Is this a known problem? I couldn't find much on the interwebs about it. I don't see anything in the source for DBD::Pg concerning encoding: are the C libs doing something under the hood?

Thanks in advance.


The way forward always starts with a minimal test.

Replies are listed 'Best First'.
Re: Postgres UTF-8 woes
by choroba (Cardinal) on May 08, 2019 at 18:57 UTC
    Do you send decoded unicode or encoded (e.g. UTF-8)? Have you set client or server encoding?

    map{substr$_->[0],$_->[1]||0,1}[\*||{},3],[[]],[ref qr-1,-,-1],[{}],[sub{}^*ARGV,3]

      Hi choroba, thank you for replying.

      Client and server encoding are both set to UTF-8:

      Activity=# \l List of databases Name | Owner | Encoding | Collate | Ctype | Access +privileges -----------+---------+----------+-------------+-------------+--------- +------------ Activity | ******* | UTF8 | en_US.UTF-8 | en_US.UTF-8 | postgres | ******* | UTF8 | en_US.UTF-8 | en_US.UTF-8 | template0 | ******* | UTF8 | en_US.UTF-8 | en_US.UTF-8 | =c/***** +** + | | | | | *******= +CTc/******* template1 | ******* | UTF8 | en_US.UTF-8 | en_US.UTF-8 | =c/***** +** + | | | | | *******= +CTc/******* (6 rows) Activity=# show client_encoding; client_encoding ----------------- UTF8 (1 row)
      The data is passed decoded from UTF-8, which I believe is correct. DBIx seems to handle it as expected (given the encodings specified in the schema), but the SQL then produced by DBD::Pg/DBI is garbled, as shown. Passing data encoded to UTF-8 to DBIx results in even more garbled content in the DB.

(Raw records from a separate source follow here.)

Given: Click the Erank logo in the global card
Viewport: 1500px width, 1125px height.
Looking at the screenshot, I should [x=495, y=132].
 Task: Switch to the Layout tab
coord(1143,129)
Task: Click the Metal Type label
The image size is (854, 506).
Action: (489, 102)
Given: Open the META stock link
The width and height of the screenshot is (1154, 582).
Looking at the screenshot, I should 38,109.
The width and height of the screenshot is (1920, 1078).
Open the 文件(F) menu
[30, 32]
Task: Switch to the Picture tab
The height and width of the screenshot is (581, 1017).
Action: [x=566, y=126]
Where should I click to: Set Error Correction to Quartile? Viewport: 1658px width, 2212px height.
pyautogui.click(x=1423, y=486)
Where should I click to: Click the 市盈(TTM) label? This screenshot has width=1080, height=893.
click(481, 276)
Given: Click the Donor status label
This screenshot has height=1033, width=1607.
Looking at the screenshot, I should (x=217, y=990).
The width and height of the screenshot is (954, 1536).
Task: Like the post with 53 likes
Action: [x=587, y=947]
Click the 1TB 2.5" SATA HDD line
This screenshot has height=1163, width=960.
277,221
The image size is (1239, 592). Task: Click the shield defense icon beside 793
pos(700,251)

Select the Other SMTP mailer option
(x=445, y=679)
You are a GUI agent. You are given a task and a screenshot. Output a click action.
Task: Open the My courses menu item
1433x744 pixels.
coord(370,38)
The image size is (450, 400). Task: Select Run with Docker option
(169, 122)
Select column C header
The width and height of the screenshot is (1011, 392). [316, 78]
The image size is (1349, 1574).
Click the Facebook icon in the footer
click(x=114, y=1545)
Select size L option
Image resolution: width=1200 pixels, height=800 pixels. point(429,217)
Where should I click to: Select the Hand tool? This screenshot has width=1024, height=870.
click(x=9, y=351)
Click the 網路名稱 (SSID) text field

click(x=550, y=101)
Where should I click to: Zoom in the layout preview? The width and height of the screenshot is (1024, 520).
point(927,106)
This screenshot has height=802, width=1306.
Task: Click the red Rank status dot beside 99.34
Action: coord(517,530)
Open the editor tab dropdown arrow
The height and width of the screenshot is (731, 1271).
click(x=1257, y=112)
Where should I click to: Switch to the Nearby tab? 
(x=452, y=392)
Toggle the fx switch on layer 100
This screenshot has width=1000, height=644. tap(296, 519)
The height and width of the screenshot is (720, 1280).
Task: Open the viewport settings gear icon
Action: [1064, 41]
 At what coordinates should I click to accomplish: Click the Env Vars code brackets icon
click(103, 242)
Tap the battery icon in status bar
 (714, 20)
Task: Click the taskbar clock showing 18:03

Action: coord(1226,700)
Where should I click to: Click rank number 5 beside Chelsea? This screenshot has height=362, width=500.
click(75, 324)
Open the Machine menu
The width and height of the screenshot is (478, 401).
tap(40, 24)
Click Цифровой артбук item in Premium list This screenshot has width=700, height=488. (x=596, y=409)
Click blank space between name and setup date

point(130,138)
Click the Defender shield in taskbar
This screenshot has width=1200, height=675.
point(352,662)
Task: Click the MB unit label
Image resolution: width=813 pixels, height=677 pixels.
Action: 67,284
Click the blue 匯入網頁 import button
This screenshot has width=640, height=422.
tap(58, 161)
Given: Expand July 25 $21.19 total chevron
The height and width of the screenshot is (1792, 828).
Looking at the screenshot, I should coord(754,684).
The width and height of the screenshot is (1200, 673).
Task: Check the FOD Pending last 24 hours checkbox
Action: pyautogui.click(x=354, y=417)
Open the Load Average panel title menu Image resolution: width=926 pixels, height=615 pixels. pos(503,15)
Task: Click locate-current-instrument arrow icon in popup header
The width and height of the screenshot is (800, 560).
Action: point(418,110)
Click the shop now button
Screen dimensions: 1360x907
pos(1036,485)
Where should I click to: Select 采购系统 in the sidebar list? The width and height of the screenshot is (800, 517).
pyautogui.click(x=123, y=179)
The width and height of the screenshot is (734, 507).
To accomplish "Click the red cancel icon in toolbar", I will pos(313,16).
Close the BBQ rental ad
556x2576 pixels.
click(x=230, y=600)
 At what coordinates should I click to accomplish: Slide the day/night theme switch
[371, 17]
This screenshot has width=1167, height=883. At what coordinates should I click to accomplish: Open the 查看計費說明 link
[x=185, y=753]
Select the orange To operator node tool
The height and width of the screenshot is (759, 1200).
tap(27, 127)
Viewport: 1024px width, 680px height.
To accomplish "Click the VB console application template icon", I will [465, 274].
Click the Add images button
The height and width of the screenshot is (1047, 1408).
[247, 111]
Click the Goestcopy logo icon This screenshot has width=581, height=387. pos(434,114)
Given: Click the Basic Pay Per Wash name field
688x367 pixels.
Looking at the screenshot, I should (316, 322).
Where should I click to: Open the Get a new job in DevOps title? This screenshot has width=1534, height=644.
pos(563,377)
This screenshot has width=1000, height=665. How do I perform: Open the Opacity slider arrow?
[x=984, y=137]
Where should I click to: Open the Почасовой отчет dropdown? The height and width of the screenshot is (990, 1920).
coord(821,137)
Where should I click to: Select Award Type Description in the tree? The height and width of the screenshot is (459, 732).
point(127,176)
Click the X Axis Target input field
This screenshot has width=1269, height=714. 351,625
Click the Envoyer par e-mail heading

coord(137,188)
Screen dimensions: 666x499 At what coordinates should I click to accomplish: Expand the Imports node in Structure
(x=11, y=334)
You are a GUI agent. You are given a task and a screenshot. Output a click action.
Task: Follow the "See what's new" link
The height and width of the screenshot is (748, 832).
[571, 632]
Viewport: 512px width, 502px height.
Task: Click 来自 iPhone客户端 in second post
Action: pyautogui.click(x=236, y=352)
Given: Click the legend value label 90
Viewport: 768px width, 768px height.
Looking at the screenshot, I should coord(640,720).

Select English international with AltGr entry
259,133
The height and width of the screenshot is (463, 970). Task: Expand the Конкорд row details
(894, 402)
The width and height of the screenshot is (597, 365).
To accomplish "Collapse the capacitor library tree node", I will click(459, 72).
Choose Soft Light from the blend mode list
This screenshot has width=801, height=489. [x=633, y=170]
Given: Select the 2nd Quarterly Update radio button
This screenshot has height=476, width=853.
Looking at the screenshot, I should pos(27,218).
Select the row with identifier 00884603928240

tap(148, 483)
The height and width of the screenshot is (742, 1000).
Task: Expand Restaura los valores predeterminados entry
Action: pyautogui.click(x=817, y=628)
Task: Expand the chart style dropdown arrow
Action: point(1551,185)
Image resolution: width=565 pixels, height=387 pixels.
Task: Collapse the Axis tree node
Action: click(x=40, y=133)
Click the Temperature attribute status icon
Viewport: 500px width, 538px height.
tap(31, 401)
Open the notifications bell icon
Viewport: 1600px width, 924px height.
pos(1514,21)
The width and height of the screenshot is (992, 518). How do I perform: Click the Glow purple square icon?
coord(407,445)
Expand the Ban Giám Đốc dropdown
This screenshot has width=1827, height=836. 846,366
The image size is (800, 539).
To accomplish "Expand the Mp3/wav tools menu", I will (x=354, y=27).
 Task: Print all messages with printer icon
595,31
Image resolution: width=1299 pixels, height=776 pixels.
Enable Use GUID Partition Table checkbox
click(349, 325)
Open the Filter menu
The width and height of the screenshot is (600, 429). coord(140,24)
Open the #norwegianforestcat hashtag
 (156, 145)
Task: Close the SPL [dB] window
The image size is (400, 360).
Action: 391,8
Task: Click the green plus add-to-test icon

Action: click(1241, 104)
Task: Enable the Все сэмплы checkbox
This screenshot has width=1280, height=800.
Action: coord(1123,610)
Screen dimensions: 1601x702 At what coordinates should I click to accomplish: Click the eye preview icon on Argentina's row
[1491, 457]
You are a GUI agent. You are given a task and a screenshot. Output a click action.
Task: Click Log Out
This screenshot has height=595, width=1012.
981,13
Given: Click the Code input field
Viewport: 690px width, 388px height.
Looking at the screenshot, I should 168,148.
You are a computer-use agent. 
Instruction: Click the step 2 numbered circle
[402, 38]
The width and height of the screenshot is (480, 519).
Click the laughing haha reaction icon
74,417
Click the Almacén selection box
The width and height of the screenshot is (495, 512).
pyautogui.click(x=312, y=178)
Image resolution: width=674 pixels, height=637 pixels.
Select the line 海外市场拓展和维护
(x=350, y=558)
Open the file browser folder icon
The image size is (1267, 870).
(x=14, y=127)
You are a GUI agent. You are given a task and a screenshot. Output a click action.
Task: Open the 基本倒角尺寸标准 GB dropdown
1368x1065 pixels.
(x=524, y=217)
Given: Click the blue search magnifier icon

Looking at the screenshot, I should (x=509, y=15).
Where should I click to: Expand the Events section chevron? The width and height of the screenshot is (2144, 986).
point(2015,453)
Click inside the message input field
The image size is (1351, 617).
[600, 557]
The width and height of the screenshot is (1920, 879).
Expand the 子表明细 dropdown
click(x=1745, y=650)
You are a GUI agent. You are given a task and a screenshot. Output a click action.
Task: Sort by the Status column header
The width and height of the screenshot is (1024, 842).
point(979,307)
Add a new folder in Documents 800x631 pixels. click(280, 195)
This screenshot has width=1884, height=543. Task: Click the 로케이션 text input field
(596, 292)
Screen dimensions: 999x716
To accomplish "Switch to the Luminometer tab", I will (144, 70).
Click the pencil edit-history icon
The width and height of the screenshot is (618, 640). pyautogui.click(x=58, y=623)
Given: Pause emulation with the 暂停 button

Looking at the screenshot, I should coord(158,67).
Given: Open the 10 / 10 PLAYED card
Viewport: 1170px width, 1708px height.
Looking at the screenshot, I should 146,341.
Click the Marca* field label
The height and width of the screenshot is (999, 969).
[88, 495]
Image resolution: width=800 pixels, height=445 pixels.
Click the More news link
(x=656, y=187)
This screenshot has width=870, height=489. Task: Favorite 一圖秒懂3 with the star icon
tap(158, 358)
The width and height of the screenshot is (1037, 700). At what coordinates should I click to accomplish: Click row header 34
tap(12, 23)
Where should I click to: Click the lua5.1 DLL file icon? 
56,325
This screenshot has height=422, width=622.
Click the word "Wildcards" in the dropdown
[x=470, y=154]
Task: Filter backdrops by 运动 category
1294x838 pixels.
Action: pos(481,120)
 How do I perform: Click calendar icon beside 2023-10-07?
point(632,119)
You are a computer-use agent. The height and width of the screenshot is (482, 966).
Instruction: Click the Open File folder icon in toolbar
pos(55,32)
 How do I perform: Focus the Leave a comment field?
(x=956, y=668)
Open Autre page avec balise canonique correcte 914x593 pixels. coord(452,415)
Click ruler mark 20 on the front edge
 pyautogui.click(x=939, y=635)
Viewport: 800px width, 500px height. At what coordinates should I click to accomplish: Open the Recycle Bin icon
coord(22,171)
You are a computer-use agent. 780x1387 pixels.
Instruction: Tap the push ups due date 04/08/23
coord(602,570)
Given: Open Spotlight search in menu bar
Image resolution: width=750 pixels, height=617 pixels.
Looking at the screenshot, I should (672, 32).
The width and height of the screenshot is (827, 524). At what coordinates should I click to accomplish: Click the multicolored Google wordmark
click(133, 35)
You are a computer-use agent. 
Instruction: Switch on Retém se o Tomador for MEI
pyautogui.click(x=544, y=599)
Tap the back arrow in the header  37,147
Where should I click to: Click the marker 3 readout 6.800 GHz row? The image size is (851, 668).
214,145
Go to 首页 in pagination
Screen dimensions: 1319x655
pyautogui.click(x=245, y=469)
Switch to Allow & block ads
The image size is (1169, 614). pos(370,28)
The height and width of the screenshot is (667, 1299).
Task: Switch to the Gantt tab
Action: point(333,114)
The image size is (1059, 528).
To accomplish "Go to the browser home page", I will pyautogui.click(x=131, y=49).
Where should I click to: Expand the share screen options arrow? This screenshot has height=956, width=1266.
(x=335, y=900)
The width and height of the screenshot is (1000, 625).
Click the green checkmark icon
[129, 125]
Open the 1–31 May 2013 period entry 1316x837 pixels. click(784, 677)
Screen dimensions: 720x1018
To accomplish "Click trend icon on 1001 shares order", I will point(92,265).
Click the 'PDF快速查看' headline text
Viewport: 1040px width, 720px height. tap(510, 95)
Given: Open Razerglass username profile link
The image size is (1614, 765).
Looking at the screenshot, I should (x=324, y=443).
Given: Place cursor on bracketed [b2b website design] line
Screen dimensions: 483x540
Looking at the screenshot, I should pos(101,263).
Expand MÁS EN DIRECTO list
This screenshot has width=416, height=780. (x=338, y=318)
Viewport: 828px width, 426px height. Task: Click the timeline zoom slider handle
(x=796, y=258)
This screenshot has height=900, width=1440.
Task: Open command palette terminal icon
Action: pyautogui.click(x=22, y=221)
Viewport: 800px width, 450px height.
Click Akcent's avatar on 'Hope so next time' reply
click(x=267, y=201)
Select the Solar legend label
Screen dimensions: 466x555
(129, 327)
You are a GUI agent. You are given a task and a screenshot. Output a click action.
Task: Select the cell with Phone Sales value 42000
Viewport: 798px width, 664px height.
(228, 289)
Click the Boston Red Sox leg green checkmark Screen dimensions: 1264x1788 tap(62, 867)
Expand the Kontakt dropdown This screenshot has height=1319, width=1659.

      The way forward always starts with a minimal test.
        What version of DBD::Pg do you use? From the Changes it seems 3.3.0 is the minimum version with reasonable UTF-8 support, and probably even 3.6.0.

        map{substr$_->[0],$_->[1]||0,1}[\*||{},3],[[]],[ref qr-1,-,-1],[{}],[sub{}^*ARGV,3]
Re: Postgres UTF-8 woes
by erix (Prior) on May 08, 2019 at 21:48 UTC

    I don't really see through your problem but have you tried various settings for pg_enable_utf8 ? (There's some info in perldoc DBD::Pg).

    In a quick test with your data and DBI/DBD::Pg but without DBIx::Class, I needed $dbh->{pg_enable_utf8} = 0;

      Thanks erix, I'll try that. My understanding of pg_enable_utf8 was that it only affects data retrieved from the DB, and is not normally needed with Pg >3.0, but I did try setting it to 1 from the default -1. I'll see if 0 affects it.


      The way forward always starts with a minimal test.

        Thank you very much indeed for the tip Master erix. Your help solved my problem.


        The way forward always starts with a minimal test.